A family have been threatened with legal action for continuing to home-school their son, despite being told catching coronavirus (COVID-19) could put at least one of their family members at serious risk.
Michael and Heidi Packwood, in nearby Marston Moretaine, have been following government advice and home-schooling their three children during the pandemic.
The family have a range of disabilities which the government says puts some of them at high risk and in the ‘extremely vulnerable’ category.
While the NHS says coronavirus can make anyone seriously ill for those who are ‘extremely vulnerable’, the risk is higher.
Their son, suffers from Tourette’s, ADHD, OCD and anxiety. He goes to Marston Vale Middle School in Bedford Borough, but is not at high-risk so has been told he has to return to class.
However, his mum Heidi suffers from chronic fatigue, fibromyalgia, conversion disorder with seizures, reactive hyperglycaemia as well as asthma and other health conditions.
Their 16-year-old daughter is autistic and suffers from rolandic epilepsy, hemiplegic migraines, and a range of other impairments.
Dad, Michael (49), has been Heidi’s full-time carer since 2009.
They are concerned that if their son returns to school, before they are vaccinated fully, he will put others in the family at risk.
The Department of Education (DfE) said that all children must return to school on 8 March.
However, a government letter dated 17 February 2021 told Heidi she was ‘extremely vulnerable’ and advised her ‘to shield and stay at home as much as possible until 31 March’.
People in this category have been advised to continue with shielding measures, even if they had received both vaccinations.
Due to vaccine delays and the government lengthening time between doses, the Packwoods did not receive their second jab until 12 May.
This meant they will not be fully protected until 2 June, three weeks later.
This clashes with half term (Friday 28 May to Monday 7 June), meaning their son, a Year 6 pupil at Marston Vale Middle School, could not return until after the holiday.
Heidi said: “If everything had been normal at the very beginning, three weeks later we would have had our second one [vaccine], he’d have been back to school.’’
Michael said: “We’ve just been doing what we think has been safe for us.’’
Mr and Mrs Packwood say the school had been supportive and understanding but that this changed over Easter when Harry’s online learning access and free school meals were cut without warning.
Then on 12 May they were left frightened and disturbed by a letter from Bedford Borough Council warning them of possible legal action.
The letter, seen by the Bedford Independent, also said a parenting order could be made if there was not ‘considerable improvement’ in their son’s school attendance.

== WORK ORDER 1 ==
Decide whether each statement agrees with the article on the Packwood family, and answer yes or no, quoting the words from the article that decide it: (a) Michael Packwood has been Heidi's full-time carer since 2009. (b) The Packwoods received their second vaccine dose on 8 March. (c) The government letter advised Heidi to shield until 31 March.
== WORK ORDER 2 ==
Proceed with the article on the Packwood family, writing on from its final sentence.
The listing that comes next is separate material and is not part of the article on the Packwood family.

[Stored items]
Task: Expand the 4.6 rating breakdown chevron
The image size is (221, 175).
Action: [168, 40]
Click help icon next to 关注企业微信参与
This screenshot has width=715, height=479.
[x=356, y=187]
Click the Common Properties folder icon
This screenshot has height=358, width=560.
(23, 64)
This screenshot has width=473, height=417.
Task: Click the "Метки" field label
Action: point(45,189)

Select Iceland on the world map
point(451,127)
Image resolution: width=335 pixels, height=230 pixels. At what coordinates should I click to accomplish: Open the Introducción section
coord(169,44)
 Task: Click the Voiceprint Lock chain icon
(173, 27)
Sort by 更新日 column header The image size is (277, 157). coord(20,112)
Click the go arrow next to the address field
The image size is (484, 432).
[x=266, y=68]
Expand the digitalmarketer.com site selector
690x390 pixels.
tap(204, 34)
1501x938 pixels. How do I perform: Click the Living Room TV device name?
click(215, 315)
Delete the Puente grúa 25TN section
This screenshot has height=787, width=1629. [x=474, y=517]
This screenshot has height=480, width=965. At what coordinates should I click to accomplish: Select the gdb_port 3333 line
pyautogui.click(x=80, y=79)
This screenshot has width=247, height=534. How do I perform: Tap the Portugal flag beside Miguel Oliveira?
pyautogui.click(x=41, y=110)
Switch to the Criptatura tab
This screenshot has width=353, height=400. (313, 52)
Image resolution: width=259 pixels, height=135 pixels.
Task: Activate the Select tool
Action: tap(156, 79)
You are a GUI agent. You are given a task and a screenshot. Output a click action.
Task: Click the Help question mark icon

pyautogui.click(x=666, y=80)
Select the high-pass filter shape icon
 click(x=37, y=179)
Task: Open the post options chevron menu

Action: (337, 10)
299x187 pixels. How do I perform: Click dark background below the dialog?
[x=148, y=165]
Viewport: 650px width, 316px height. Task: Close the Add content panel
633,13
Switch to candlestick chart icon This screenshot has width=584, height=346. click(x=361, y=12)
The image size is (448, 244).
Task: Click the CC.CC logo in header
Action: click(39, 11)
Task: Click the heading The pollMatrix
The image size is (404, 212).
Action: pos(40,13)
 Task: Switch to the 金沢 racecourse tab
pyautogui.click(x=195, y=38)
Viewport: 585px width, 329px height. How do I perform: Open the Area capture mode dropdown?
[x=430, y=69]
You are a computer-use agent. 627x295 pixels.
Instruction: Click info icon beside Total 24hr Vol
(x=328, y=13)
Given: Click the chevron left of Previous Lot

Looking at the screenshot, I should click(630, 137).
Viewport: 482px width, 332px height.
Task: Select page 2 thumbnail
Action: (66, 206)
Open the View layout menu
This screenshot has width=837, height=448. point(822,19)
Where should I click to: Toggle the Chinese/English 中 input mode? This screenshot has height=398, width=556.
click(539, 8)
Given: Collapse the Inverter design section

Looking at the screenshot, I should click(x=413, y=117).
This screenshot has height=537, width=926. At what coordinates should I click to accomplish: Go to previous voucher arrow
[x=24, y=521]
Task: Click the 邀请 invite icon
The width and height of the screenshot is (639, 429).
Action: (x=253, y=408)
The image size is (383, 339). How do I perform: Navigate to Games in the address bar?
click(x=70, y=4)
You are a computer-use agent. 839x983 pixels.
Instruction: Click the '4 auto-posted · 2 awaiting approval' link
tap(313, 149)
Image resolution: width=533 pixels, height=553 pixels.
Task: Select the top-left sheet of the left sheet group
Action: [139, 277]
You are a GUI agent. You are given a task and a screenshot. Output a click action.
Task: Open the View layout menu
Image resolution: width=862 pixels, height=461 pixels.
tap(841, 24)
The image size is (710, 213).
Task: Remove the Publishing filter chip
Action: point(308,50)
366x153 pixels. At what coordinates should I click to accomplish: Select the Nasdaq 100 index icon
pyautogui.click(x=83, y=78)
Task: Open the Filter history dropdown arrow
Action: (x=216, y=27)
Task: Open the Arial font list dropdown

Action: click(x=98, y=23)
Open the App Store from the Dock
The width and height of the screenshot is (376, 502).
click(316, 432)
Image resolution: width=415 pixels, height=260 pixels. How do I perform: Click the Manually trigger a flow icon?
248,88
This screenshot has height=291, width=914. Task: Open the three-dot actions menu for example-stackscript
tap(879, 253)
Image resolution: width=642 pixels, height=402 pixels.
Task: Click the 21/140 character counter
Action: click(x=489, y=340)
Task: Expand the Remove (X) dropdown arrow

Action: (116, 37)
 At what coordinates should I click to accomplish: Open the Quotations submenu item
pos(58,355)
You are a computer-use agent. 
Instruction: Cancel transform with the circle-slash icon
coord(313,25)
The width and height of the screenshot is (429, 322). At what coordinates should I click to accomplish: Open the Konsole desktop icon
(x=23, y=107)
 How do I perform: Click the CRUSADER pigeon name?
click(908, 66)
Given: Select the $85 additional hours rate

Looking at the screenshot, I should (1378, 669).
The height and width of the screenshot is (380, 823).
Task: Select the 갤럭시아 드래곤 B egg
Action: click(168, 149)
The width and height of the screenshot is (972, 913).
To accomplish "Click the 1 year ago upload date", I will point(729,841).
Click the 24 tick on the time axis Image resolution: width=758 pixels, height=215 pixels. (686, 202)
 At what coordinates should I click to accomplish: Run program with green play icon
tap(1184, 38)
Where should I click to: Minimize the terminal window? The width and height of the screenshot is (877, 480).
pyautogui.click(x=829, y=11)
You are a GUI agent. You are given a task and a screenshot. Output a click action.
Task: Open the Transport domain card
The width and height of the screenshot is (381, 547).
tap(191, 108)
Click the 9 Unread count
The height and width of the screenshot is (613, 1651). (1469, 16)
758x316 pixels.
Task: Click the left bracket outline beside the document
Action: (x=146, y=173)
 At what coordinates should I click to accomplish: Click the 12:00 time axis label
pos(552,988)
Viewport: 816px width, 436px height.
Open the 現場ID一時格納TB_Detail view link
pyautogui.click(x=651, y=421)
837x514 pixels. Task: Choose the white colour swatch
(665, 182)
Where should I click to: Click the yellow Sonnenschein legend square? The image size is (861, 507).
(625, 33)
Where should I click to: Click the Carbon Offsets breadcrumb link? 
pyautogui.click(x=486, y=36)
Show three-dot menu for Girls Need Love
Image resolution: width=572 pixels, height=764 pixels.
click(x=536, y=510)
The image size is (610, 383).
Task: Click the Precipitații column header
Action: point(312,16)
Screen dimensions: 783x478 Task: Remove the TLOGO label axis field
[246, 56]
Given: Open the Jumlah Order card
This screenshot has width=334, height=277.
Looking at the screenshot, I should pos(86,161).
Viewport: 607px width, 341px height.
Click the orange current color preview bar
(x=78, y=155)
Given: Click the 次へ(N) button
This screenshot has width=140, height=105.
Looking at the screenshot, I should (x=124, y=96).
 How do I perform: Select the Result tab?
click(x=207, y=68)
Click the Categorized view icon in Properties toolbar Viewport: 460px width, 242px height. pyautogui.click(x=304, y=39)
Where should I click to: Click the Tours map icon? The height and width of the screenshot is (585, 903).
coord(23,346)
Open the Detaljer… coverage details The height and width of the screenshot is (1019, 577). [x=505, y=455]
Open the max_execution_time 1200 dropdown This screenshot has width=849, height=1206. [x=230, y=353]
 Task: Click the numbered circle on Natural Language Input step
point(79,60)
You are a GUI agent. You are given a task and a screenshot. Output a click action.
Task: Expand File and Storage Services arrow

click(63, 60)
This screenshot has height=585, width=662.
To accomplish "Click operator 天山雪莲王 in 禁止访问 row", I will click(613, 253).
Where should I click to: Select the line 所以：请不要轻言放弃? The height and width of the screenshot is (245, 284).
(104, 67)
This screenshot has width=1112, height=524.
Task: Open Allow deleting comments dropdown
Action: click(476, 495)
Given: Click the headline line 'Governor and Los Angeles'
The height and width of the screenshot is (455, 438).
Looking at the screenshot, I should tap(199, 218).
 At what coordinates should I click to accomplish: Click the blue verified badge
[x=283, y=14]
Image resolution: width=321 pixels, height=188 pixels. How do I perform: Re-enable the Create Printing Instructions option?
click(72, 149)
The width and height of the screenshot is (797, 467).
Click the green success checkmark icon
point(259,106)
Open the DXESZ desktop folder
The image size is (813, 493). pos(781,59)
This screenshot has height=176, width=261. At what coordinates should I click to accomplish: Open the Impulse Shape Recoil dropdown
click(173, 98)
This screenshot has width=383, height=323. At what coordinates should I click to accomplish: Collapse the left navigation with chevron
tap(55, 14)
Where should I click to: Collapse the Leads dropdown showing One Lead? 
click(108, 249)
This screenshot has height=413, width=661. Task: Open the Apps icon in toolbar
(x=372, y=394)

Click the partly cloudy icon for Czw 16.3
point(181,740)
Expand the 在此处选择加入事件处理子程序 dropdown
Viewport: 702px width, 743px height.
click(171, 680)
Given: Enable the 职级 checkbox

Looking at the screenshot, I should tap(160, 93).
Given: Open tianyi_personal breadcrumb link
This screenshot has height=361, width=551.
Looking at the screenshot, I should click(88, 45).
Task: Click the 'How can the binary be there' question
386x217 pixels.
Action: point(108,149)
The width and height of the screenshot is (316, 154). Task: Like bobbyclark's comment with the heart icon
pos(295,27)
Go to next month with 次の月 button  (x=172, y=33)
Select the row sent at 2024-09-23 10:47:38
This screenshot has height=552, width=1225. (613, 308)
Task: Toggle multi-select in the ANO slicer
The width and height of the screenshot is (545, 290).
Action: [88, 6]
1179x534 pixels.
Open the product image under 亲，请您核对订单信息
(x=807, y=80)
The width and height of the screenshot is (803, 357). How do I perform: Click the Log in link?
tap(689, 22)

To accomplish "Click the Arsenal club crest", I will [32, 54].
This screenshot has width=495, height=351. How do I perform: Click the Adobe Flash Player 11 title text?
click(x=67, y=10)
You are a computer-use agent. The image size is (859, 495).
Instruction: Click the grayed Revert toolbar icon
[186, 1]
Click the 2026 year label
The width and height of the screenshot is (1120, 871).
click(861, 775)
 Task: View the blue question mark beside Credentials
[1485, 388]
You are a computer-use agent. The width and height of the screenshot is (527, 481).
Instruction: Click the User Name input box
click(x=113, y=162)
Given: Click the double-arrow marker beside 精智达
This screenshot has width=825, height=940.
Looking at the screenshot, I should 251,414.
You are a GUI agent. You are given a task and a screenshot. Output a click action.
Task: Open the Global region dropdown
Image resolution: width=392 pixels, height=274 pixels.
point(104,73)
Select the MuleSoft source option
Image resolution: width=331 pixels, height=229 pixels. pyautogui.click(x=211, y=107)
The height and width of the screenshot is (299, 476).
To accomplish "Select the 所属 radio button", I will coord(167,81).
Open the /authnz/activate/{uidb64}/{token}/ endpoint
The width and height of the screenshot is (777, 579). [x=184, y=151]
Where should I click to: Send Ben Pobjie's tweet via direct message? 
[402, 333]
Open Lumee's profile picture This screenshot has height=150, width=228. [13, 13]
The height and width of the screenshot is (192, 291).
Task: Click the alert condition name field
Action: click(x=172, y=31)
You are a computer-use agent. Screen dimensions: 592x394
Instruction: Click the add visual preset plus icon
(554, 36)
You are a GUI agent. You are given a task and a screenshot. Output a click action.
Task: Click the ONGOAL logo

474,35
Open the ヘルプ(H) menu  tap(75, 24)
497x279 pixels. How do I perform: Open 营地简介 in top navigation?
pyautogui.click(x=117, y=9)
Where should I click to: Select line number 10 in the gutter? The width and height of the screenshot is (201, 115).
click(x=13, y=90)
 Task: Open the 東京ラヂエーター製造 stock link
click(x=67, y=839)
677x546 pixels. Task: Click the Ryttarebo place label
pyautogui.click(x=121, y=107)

== EXERCISE RESPONSE 1 ==
(a) Yes: "Dad, Michael (49), has been Heidi’s full-time carer since 2009."
(b) No: "the Packwoods did not receive their second jab until 12 May."
(c) Yes: "advised her ‘to shield and stay at home as much as possible until 31 March’."

== EXERCISE RESPONSE 2 ==
The Packwoods say his attendance was always good prior to pandemic home-schooling.
They have kept to a strict 9 am to 3:30 pm home-schooling timetable and that “school have said ‘he seems to be making really good progress at home.’’’
What the school says
Marston Vale Middle School is part of The Chiltern Learning Trust. Estelle Jennings, Headteacher sent this statement to the Bedford Independent.
“The health and well-being of our students and staff remain our foremost priority and we have worked very hard as a team to ensure Marston Vale Middle School is a safe learning environment in line with the Government guidelines on the return of face-to-face teaching.
“We fully understand that for many families there is a nervousness about the return to school.
“We have been proactive in inviting discussion on personal circumstances, anxieties and concerns and on the comprehensive safety measures we have in school, however, we have to work with the Government guidelines.
“We have been in close communication with families alongside Bedford Borough Council where necessary, to discuss the specific concerns and circumstances and to explore how we can best support pupils returning to school.”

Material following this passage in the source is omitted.